Exactness is required. Restate every entry as written.

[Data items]
******

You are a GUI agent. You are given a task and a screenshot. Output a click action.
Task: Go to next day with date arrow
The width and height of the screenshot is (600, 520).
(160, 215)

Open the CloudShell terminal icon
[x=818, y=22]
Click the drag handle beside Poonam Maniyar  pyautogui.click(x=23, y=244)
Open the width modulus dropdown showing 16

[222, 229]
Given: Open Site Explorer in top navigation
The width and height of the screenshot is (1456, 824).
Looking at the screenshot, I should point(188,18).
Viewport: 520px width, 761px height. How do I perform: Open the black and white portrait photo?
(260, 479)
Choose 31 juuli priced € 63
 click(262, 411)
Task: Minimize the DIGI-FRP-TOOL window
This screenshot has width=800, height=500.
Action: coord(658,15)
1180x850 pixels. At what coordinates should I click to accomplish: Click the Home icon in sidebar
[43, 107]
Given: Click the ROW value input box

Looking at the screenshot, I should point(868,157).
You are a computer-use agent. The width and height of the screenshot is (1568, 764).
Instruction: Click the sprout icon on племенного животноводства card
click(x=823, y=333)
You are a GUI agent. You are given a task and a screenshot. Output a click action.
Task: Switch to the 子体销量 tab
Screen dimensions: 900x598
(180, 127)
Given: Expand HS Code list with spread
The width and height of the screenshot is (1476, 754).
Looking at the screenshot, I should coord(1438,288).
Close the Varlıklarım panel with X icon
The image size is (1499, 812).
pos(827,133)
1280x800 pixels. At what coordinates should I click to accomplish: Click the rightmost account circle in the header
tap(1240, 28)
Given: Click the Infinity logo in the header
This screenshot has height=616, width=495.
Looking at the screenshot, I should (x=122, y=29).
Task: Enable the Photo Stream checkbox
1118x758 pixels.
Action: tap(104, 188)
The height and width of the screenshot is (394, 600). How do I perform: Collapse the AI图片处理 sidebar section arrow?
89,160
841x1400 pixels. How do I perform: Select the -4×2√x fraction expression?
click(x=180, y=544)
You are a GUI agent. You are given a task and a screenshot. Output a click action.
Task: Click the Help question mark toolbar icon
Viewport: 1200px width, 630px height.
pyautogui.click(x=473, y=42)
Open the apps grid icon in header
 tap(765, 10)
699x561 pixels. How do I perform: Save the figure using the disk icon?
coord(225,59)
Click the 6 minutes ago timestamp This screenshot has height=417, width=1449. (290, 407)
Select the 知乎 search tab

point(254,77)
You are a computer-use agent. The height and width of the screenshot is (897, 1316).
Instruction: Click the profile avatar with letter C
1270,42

******

_Solved exercise:_
You are a GUI agent. You are given a task and a screenshot. Output a click action.
Task: Go to next day with date arrow
The width and height of the screenshot is (600, 520).
(160, 215)

Open the CloudShell terminal icon
[x=818, y=22]
Click the drag handle beside Poonam Maniyar  pyautogui.click(x=23, y=244)
Open the width modulus dropdown showing 16

[222, 229]
Given: Open Site Explorer in top navigation
The width and height of the screenshot is (1456, 824).
Looking at the screenshot, I should point(188,18).
Viewport: 520px width, 761px height. How do I perform: Open the black and white portrait photo?
(260, 479)
Choose 31 juuli priced € 63
 click(262, 411)
Task: Minimize the DIGI-FRP-TOOL window
This screenshot has width=800, height=500.
Action: coord(658,15)
1180x850 pixels. At what coordinates should I click to accomplish: Click the Home icon in sidebar
[43, 107]
Given: Click the ROW value input box

Looking at the screenshot, I should point(868,157).
You are a computer-use agent. The width and height of the screenshot is (1568, 764).
Instruction: Click the sprout icon on племенного животноводства card
click(x=823, y=333)
You are a GUI agent. You are given a task and a screenshot. Output a click action.
Task: Switch to the 子体销量 tab
Screen dimensions: 900x598
(180, 127)
Given: Expand HS Code list with spread
The width and height of the screenshot is (1476, 754).
Looking at the screenshot, I should coord(1438,288).
Close the Varlıklarım panel with X icon
The image size is (1499, 812).
pos(827,133)
1280x800 pixels. At what coordinates should I click to accomplish: Click the rightmost account circle in the header
tap(1240, 28)
Given: Click the Infinity logo in the header
This screenshot has height=616, width=495.
Looking at the screenshot, I should (x=122, y=29).
Task: Enable the Photo Stream checkbox
1118x758 pixels.
Action: tap(104, 188)
The height and width of the screenshot is (394, 600). How do I perform: Collapse the AI图片处理 sidebar section arrow?
89,160
841x1400 pixels. How do I perform: Select the -4×2√x fraction expression?
click(x=180, y=544)
You are a GUI agent. You are given a task and a screenshot. Output a click action.
Task: Click the Help question mark toolbar icon
Viewport: 1200px width, 630px height.
pyautogui.click(x=473, y=42)
Open the apps grid icon in header
 tap(765, 10)
699x561 pixels. How do I perform: Save the figure using the disk icon?
coord(225,59)
Click the 6 minutes ago timestamp This screenshot has height=417, width=1449. (290, 407)
Select the 知乎 search tab

point(254,77)
You are a computer-use agent. The height and width of the screenshot is (897, 1316).
Instruction: Click the profile avatar with letter C
1270,42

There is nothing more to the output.